À l’occasion du 9ᵉ jour du mois du pèlerinage musulman, correspondant au Jour d’Arafat, célébré ce mardi 26 mai 2026, le président du COSIM Sud-Comoé et guide suprême de la région, le Cheikh Dramé Moussa, a lancé un vibrant appel à la solidarité, au partage et à l’implication des cadres dans l’insertion professionnelle des jeunes.
Réunis à la grande mosquée Fatoumata Zahra de Grand-Bassam, les fidèles musulmans, aux côtés de plusieurs imams du département, ont vécu un important moment de méditation, de prières, de lecture intégrale du Saint Coran et de bénédictions.
Prenant la parole, le Cheikh Dramé Moussa, également imam principal de la grande mosquée Fatoumata Zahra, est revenu sur la portée spirituelle exceptionnelle du Jour d’Arafat dans la tradition islamique.« Ce jour est exceptionnel sur le plan spirituel. Parmi les 365 jours de l’année, Dieu pardonne les péchés de deux années à celui qui jeûne le jour d’Arafat », a-t-il expliqué.

Le guide religieux a invité les imams et l’ensemble des fidèles à se rapprocher davantage de Dieu afin d’implorer Sa grâce pour la communauté musulmane et pour la nation ivoirienne.
Un appel fort aux cadres pour soutenir la jeunesse
Au-delà de la dimension spirituelle, le président du COSIM Sud-Comoé a insisté sur les valeurs de partage, d’entraide et de responsabilité sociale. Il a notamment exhorté les cadres de la région à tendre la main aux jeunes diplômés confrontés au chômage et aux difficultés d’insertion professionnelle.« Nous demandons aux cadres de ne pas fermer leurs téléphones. Prenez les appels des uns et des autres. Lorsque Dieu vous positionne à un poste de responsabilité, cela fait partie des épreuves qu’Il vous soumet. Il vous observe : qu’avez-vous fait pour votre semblable ? », a-t-il interpellé.

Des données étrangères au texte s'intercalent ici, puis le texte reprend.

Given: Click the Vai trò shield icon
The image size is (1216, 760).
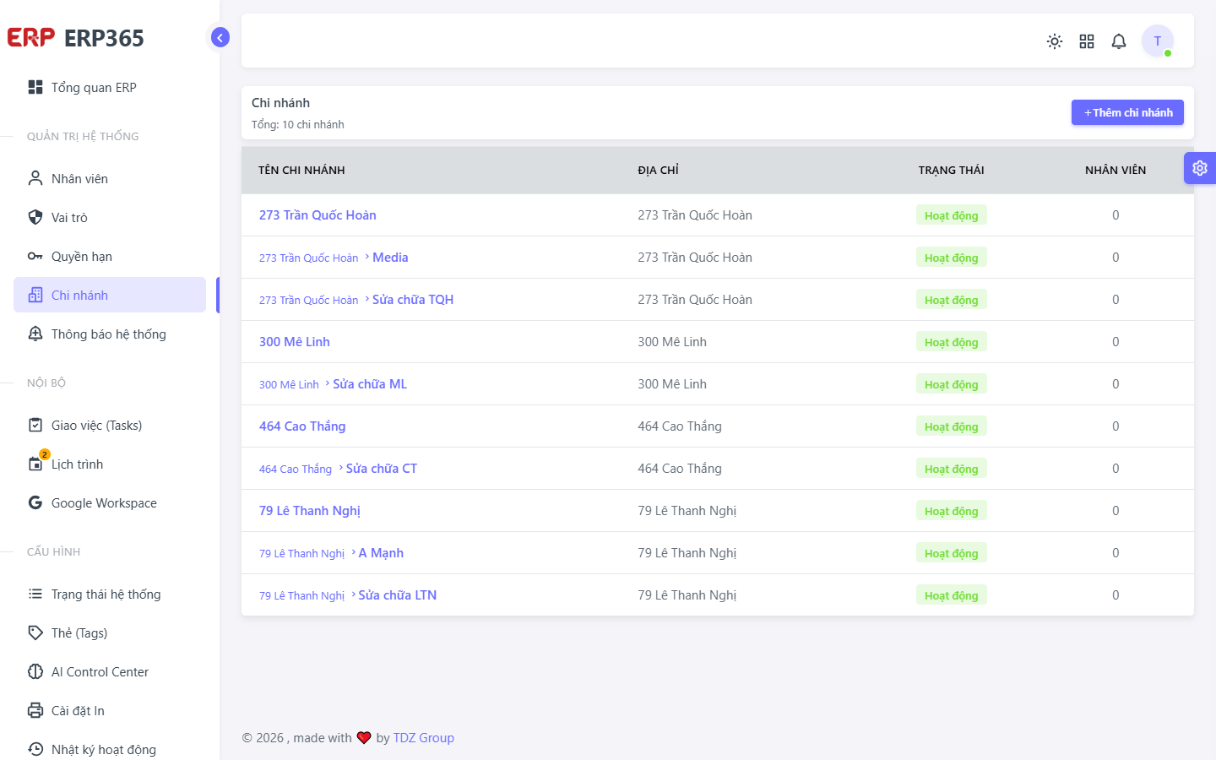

S’adressant également à la jeunesse, le Cheikh Dramé Moussa a invité les jeunes à adopter des comportements exemplaires susceptibles d’encourager les bonnes volontés à les accompagner.
Selon lui, la société actuelle fait face à une perte progressive des valeurs morales, culturelles et spirituelles chez une partie de la jeunesse.« Aujourd’hui, nous constatons que la jeunesse perd un certain nombre de valeurs morales, culturelles et spirituelles. Pourtant, elle représente l’avenir de notre nation. Nous devons prier pour nos enfants afin qu’ils retrouvent le chemin de la spiritualité », a-t-il déclaré.

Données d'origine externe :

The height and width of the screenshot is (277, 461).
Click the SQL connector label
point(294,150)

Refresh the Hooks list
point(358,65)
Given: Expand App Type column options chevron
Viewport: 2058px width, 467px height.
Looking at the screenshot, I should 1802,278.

Des prières pour la paix et les peuples en difficulté
Cette journée de recueillement a également été marquée par des prières en faveur de la paix, de la stabilité et du vivre-ensemble en Côte d’Ivoire, mais aussi pour plusieurs pays confrontés à des crises, notamment le Mali, le Burkina Faso, le Niger et certaines régions du Moyen-Orient.

Concernant la célébration prochaine de la Tabaski, le guide suprême du Sud-Comoé a tenu à rappeler le véritable sens de cette fête religieuse.« La Tabaski n’est pas seulement une question de mouton ; c’est avant tout une question de foi », a-t-il souligné, avant d’inviter les fidèles au partage et à la solidarité envers les plus démunis.
Les fidèles présents ont également suivi en direct des témoignages de pèlerins ivoiriens depuis La Mecque. Le Cheikh Dramé Moussa a, à cette occasion, salué les efforts des autorités ivoiriennes dans l’organisation du Hadj.« Le Hadj ivoirien est aujourd’hui le moins coûteux de la sous-région », a-t-il affirmé.
Cette rencontre spirituelle a enregistré la participation des imams Ouattara Abdoul Aziz, Lamoussa Ouattara et Moussa Coulibaly, qui ont formulé des bénédictions à l’endroit de la Côte d’Ivoire et de ses dirigeants.
En attendant la célébration de la Tabaski 2026, les fidèles musulmans continuent d’observer cette période dans la ferveur, la prière et la spiritualité.